Dança dos Vagalumes (Maikon Nery, 2025)
O brilho da criança
Escrito por Brisa Praiano
Revisado por Giovanna Celestino
O brilho da criança
Escrito por Brisa Praiano
Revisado por Giovanna Celestino
15 de setembro de 2025
Dança dos Vagalumes (Maikon Nery, 2025) é inseparável de seu contexto político e social. Esse curta-metragem foi integralmente gravado no assentamento Eli Vive, pertencente ao Movimento dos Trabalhadores Rurais Sem Terra (MST), no Paraná. A escolha por uma locação em uma comunidade rural não é em vão, uma vez que esse filme retrata o dia-a-dia de um território repleto de luta e resistência. Infelizmente, essa é a realidade vivida pela maior parte dos assentamentos do MST no Brasil.
Créditos: Brisa Praiano
Ao ter esse contexto em vista, o enredo da obra pode ser melhor compreendido e analisado. Na narrativa, a representação do cotidiano da comunidade busca fugir dos estigmas frequentemente associados ao MST, como a falta de infraestrutura, a vandalização e os conflitos violentos. Isso não quer dizer que estes elementos não estejam presentes na obra. Como é visto no passado, a moradia de Joana (Amanda Abrantes) era precária, possuindo lonas como paredes e somente um cômodo. A morte de seu pai em sua residência também é uma das denúncias mais fortes do filme: a violência externa que invade os assentamentos rurais.
De dentro de seu lar, o pai de Joana olha para o horizonte.

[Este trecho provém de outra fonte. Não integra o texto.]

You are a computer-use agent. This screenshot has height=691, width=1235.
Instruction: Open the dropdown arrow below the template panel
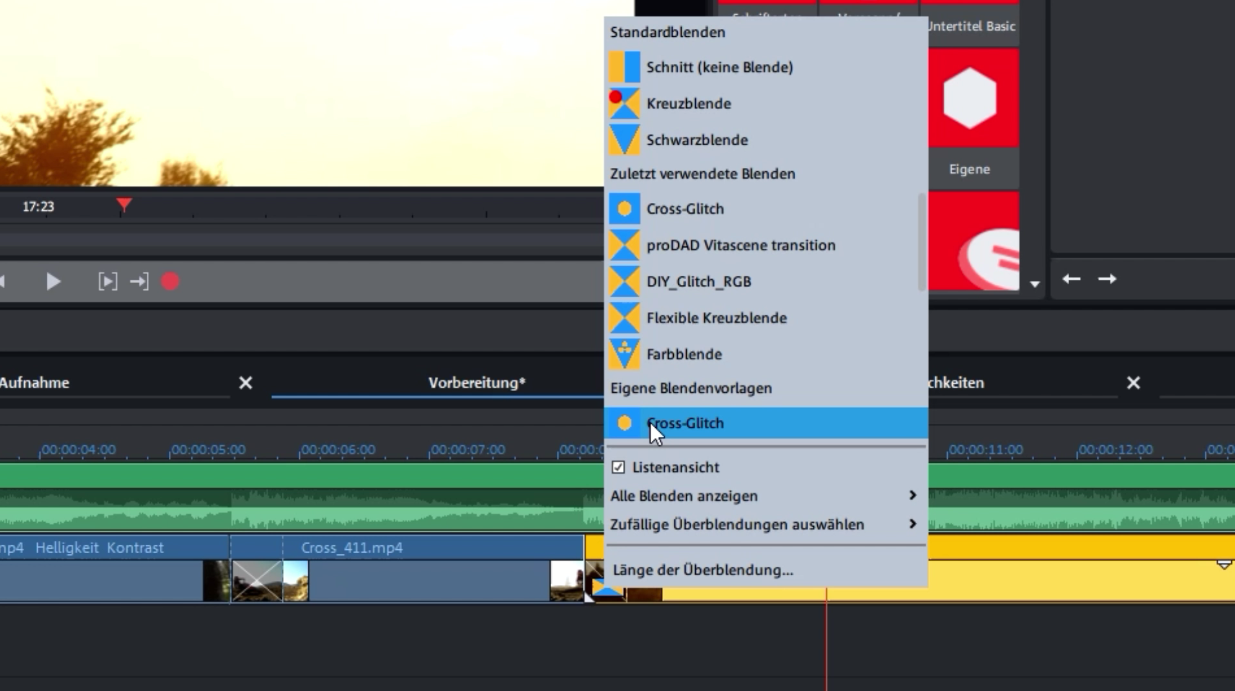[x=1036, y=284]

Fonte: Material de divulgação do 58º Festival de Brasília do Cinema Brasileiro
Ao dizer que esse curta foge dos estigmas, pondero os momentos tensos e felizes da narrativa, que, ao meu ver, resultam em uma abordagem esperançosa. A exaltação da vivência das crianças é feita de forma poética. A união delas em diversos momentos, correndo pelos espaços com suas lanternas, unidas e alegres nos lugares que ocupam. A força dessa unidade adquire forma no canto à capela do hino do MST — extraído do filme Classe Roceira (Berenice Mendes, 1985) — cantado por crianças residentes do assentamento. “As crianças são o futuro” é uma ideia recorrente, mas quando inserida no contexto do MST, ela adquire uma maior relevância, visto que, desde cedo, a juventude já está inserida na luta pela justiça social no campo.
Alunos da Escola Municipal do Campo Trabalho e Saber, localizada no assentamento Eli Vive, no distrito de Lerroville, em Londrina (Paraná).
Fonte: Material de divulgação do 58º Festival de Brasília do Cinema Brasileiro
Quando criança, Joana não olha para o horizonte como seu pai. Ela busca observá-lo de uma nova forma, tampando um olho de cada vez ao encarar o vasto espaço à sua frente. Seu olhar não é rápido e disperso. Os planos longos e contemplativos enfatizam esses momentos de observação. E a partir de seu olhar único à realidade, a criança se torna um símbolo de fé e transformação.
A caminhada noturna de várias crianças com suas lanternas na caça por vagalumes, e a frequentemente aparição de luzes, são uma analogia visual, simbolizando a importância da juventude nos caminhos futuros da comunidade.
Still das gravações de Dança dos Vagalumes (Maikon Nery, 2025)
Fonte: Material de divulgação do 58º Festival de Brasília do Cinema Brasileiro
Por fim, quanto aos vagalumes, eles provavelmente ainda irão encontrar muita escuridão por aí. Felizmente, quanto mais escuro, maior o brilho da esperança!